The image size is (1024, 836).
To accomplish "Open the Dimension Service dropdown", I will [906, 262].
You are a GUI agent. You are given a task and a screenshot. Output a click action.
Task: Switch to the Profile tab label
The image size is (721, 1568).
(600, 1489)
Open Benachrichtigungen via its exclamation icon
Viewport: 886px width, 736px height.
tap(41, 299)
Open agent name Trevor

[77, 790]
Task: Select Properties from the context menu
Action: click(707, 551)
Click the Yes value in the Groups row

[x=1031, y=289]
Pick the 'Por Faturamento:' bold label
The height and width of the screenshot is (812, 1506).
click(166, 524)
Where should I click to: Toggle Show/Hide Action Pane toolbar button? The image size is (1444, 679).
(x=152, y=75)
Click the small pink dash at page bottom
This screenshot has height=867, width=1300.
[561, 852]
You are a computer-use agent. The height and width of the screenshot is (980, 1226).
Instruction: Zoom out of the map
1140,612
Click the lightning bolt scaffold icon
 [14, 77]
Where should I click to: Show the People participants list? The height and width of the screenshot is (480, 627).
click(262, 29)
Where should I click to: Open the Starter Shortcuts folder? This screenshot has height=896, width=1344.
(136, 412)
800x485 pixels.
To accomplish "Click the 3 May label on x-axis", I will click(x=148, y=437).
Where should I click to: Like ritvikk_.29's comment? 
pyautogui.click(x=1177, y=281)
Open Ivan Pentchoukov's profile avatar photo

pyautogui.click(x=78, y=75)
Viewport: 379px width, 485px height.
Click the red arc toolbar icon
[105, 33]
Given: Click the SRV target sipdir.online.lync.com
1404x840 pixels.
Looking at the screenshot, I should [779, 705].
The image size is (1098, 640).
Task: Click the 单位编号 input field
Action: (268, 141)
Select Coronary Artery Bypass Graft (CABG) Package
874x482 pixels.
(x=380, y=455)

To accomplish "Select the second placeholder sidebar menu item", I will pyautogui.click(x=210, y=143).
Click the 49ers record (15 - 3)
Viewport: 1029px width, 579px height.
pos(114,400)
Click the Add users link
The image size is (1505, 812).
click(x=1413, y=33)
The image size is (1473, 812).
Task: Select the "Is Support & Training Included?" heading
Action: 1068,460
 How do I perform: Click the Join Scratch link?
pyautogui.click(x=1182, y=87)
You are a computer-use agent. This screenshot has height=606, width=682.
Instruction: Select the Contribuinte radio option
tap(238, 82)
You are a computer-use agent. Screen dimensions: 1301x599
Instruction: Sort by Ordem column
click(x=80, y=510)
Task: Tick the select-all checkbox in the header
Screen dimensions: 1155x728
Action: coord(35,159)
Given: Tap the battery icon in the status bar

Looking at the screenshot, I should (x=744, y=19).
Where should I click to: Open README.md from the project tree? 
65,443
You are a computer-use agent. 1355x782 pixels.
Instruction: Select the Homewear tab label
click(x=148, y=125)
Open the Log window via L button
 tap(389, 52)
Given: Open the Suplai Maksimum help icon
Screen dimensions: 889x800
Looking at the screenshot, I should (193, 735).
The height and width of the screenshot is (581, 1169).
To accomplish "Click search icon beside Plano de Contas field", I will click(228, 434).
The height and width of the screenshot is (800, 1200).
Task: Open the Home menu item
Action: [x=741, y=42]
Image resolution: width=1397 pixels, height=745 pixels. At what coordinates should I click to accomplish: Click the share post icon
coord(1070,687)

* _ACTIVITY_:
Only lines with the string "computer" belong in the answer; copy each of them from the listing.

* _RESULT OF THIS TASK_:
You are a computer-use agent. The height and width of the screenshot is (980, 1226).
You are a computer-use agent. This screenshot has height=606, width=682.
You are a computer-use agent. Screen dimensions: 1301x599
You are a computer-use agent. 1355x782 pixels.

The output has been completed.